Thursday, December 15, 2011

Dating Culture: A Renaissance

**Sorry, I thought I had already posted this!**
A while ago, I got to spend time with some of my favorite high school girls and guys—the kids in my home parish’s youth ministry. On this year’s Puritas retreat, the girls learned that they should be pursued, and were now asking, “Why doesn’t that ever happen?” They must not have been satisfied with the guys’ answers, because when I entered the room, the flustered kids all but demanded to know my answer. My initial thought was that more guys would pursue girls if they had male role models and if girls were more modest (I’ll explain another day). I still think those are two important factors, but the more I thought about it, I realized that if I were an average, well-intentioned, adolescent boy, I wouldn’t be pursuing anyone either.
I would pursue a girl if it was as simple as going on a date, non-committally, to spend time together and get to know each other better, but not if it segues into this weird, amorphous crescendo from friendship to exclusivity. Putting myself in the shoes of an average, well-intentioned high school boy who is interested in an average, well-intentioned high school girl:
They know each other and they’re interested in/attracted to each other—this is good and healthy. But then if he initiates any sort of “pursuit,” he’s expected to suddenly be pseudo-committed to her, even if all he wants is to get to know her better. Now they’re “talking but not official,” and there’s this unwritten rule that he can’t be “talking” with any other girl, even though they’re not “official” (I resent the term official here, by the way. There’s nothing official about being boyfriend/girlfriend). “Talking” nebulously escalates into something more serious, and the boy had better be happy with how things ended up because if he backs out now, he’ll be labeled a jerk and everyone will say he led the girl on. When, again, ALL HE WANTED in the first place was to get to know the girl!
I could go on and on, but my point is: no boy in his right mind would pursue a girl in the way that the high school dating culture encourages him to do so. It is purposeless sacrifice (considering the low number of high school relationships that lead to marriage).
In the last blog posts, I have set out to describe the dating cultures I’ve witnessed, from junior high school to college. The characteristic that weaves each group together is ambiguity. Neither parents nor the culture at large communicate an expectation of “how far is too far.” Instead of a clear dating vocabulary, we have adopted phrases like “talking” and “hooking up” that give multiple impressions of what is going on. Texting and chatting online tend to diminish authenticity, accountability, and boundaries. Where previous generations have had clear stages with understood social implications and levels of commitment, we have a total lack of structure. Unintentionally, today’s young couples often end up “sliding instead of deciding” into undefined, pseudo-committed relationships without purpose.

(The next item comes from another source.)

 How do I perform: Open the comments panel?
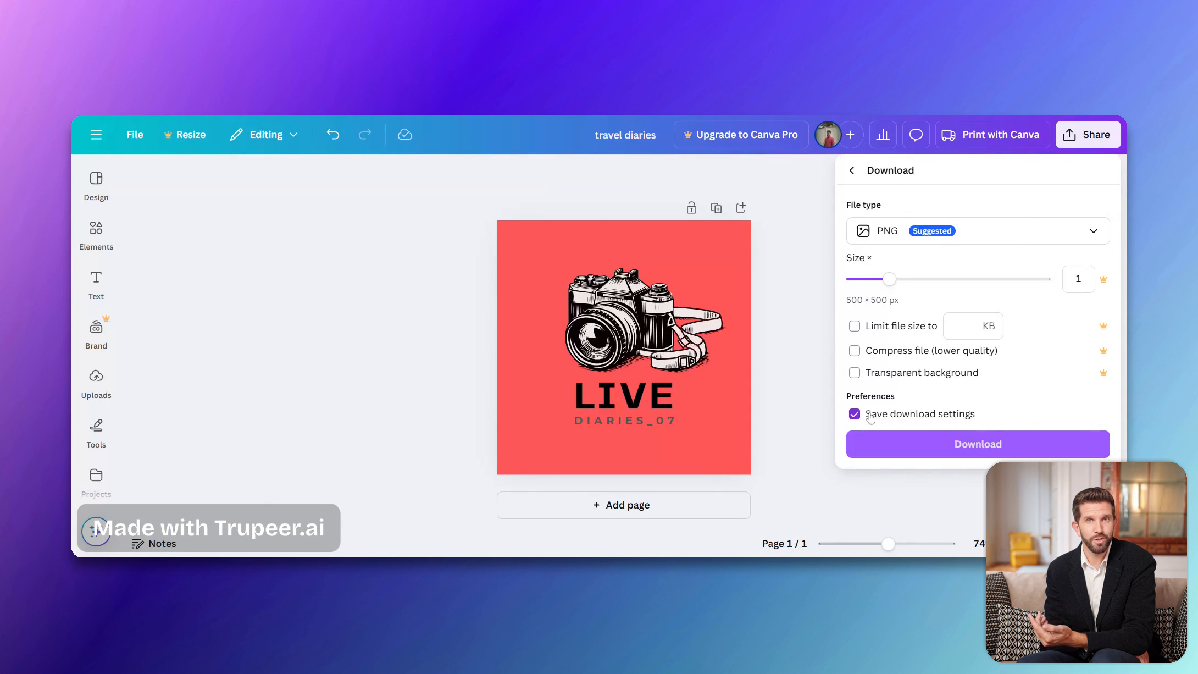(916, 134)
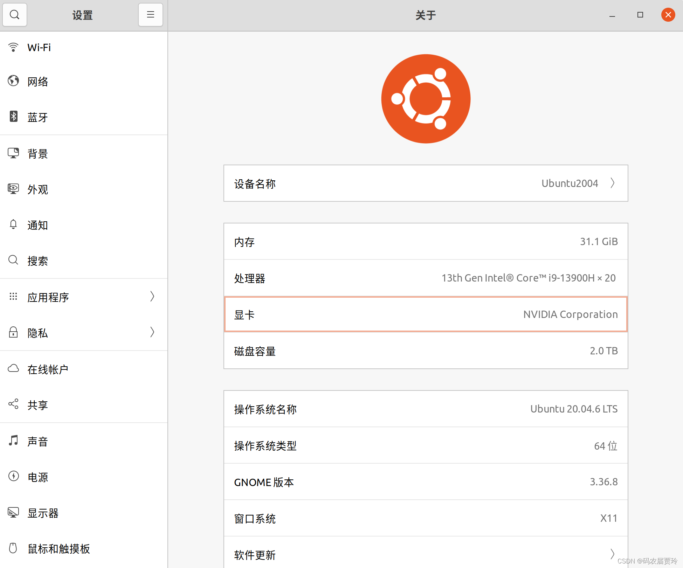Open the 共享 sharing settings
The image size is (683, 568).
tap(37, 405)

A riveting conversation with my grandparents (married since 1955) confirmed my suspicion that their generation was right on track in one place where my generation gets fuzzy. Imagine a world where you could accurately perceive the intentions of someone of the opposite sex. Envision going to a school dance and being certain that you both consider this a date. Picture yourself spending a couple hours at dinner with someone of the opposite sex without the pressure of misleading him. They had this clarity! We can’t rewind the culture to 1955, but we can pause and clean up this mess a little.
My fellow adolescents, I propose a change in how we roll. Let’s bring back definition and intentionality in how we develop relationships. I propose four stages with names and purposes that could help us think about dating differently:
  1. Dating: spending time with individual member(s) of the opposite sex
    Purpose: Developing friendship with one or more members of the opposite sex and
    learning the sort of person you would like to marry
  2. Boyfriend/Girlfriend: Maintaining a steady, devoted relationship with one member of the opposite sex
    Purpose: Deepening friendship while mutually discerning whether God is calling
    you to marry each other
  3. Engagement: Preparing to receive and live the Sacrament of Holy Matrimony
    Purpose: Deepening friendship with your fiancé, while making arrangements for your
    wedding and your marriage
  4. Marriage: A covenant or partnership of life between a man and a woman, for the purpose of the spouses’ well-being, and for conceiving and raising children. For Catholics, marriage is a Sacrament.
    Purpose: Helping each other get to heaven through family life
Approaching dating in this way will not solve all of our dating troubles, but it might open the door for more clarity. Once we understand what we’re doing and why, we can more easily recognize what behavior is appropriate, with whom, and when.